Maulin’ Magnum Made Meaner By Magnuson - A Power Adder Primer

If you’ve been following project Maulin’ Magnum in these pages, then you know we addressed the late model weak link, its Achilles heel, the factory rear end. We used parts by the Driveshaft Shop, Richmond Gears, and OS Giken to upgrade the rear end to be an anvil against which we can experiment. Experiment with what? Why, more power of course!

Before we get into the specifics, let’s start with the basics. An internal combustion engine at its most fun damental is an energy conversion device. Potential chemical energy in the form of fuel is introduced into the engine along with oxygen (contained in air). The fuel/air mix is oxidized (burns) and the chemical energy is converted into thermal energy. The thermal energy pressurizes one side of the engine’s pistons causing them to move and turn the crankshaft, thus converting the thermal energy into mechanical energy and movement.

To increase the power a given engine produces, you can improve the efficiency with which it uses its chemical fuel potential. In modern EFI engines, there’s not much room for improvement here, the engines are already highly optimized. If your engine is already highly efficient, the only way to increase power is to pump more fuel through the engine.  Of course, you can’t just pour more fuel into the engine without more oxygen with which to burn that fuel, so you have to provide both more fuel and more oxygen.

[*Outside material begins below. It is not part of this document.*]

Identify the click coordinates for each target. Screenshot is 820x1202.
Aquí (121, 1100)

There are a few different roads we can travel to get our engines to pump and convert more fuel and air. A power adder such as a nitrous oxide system, turbocharger, or supercharger can force feed more air into the engine. Without a power adder, a normally aspirated engine can be larger (more air and fuel per cycle) and/or revved to higher RPM (more power cycles per time unit). If you stay normally aspirated (which means no power adder device) to take maximum advantage of the increased displacement and higher redline you have to modify the cylinder heads and change the camshaft and valve train components.

The cylinder heads are modified—usually by increasing the size of the intake and exhaust ports and optimizing their shape and cross section—or replaced with aftermarket pieces that feature such optimization. In order to take advantage of the changes, the camshaft is swapped to one with a profile with higher lift and changed duration and overlap to match the needs of the higher flowing heads. Valve train parts such as rocker arms and the valves themselves are often changed as well.

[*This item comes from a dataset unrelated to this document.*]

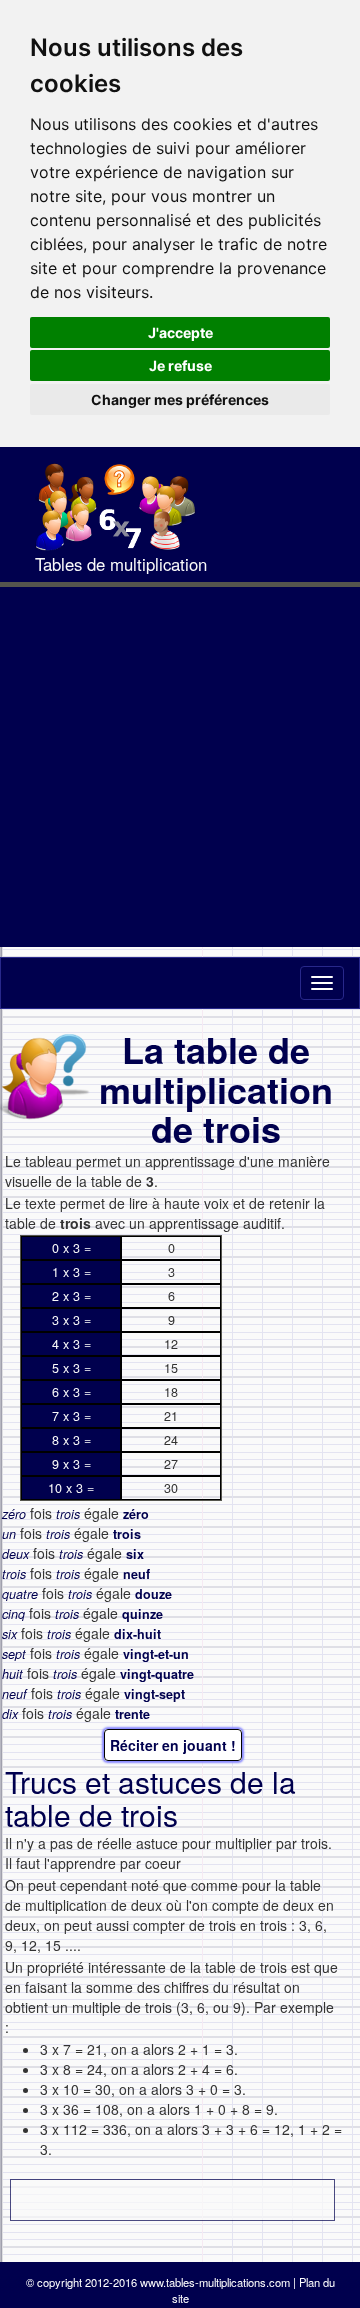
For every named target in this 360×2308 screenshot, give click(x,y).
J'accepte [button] (180, 332)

We already explored one power adder path last year with our three part series on nitrous oxide. Nitrous systems have two main components, a pressure bottle holding nitrous oxide—a high oxygen content gas—and plumbing to introduce the nitrous oxide and more fuel into the engine. When activated, a nitrous system introduces pressurized oxygen (contained within the nitrous oxide gas) and additional fuel (gasoline in our case) into the engine’s intake manifold.

How much extra power you produce is directly related to how much nitrous oxide and fuel you introduce. The upside to nitrous is that it is inexpensive to install (you can purchase basic systems for under $500) and can add 100+ horsepower to a late model Hemi. Downsides include the cost of nitrous refills ($5 a pound in Southern California and a bottle typically holds ten pounds) and the limited time you can make the added power before the bottle is empty.

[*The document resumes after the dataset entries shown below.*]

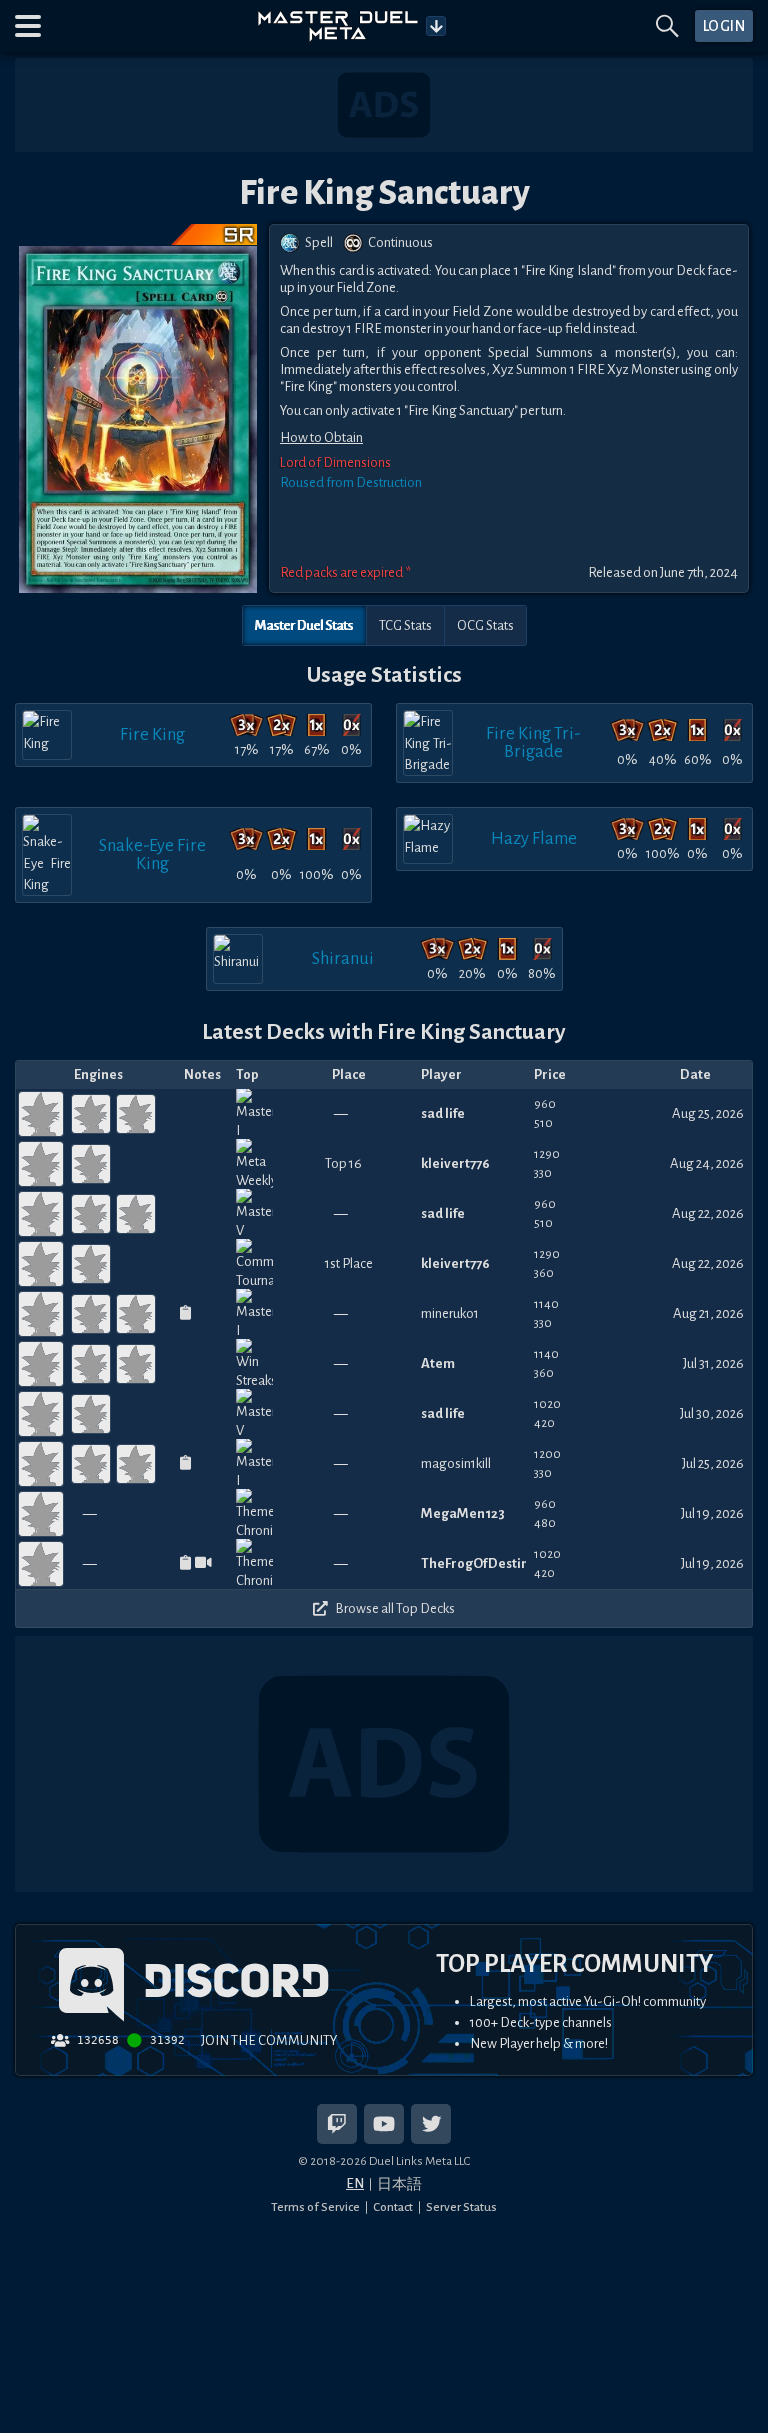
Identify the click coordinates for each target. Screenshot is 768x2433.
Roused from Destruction (351, 482)
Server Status (461, 2207)
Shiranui (343, 958)
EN (355, 2183)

Another way to get more air into an engine is to force it in using a mechanical device to pressurize atmospheric air and introduce it into the engine. These devices will themselves consume some power as the source of the energy needed to pressurize the incoming air. If the source of this power is from the exhaust system, then you have a turbocharger.

If the source of this power is mechanical belting or gearing to the engine, then you have a supercharger.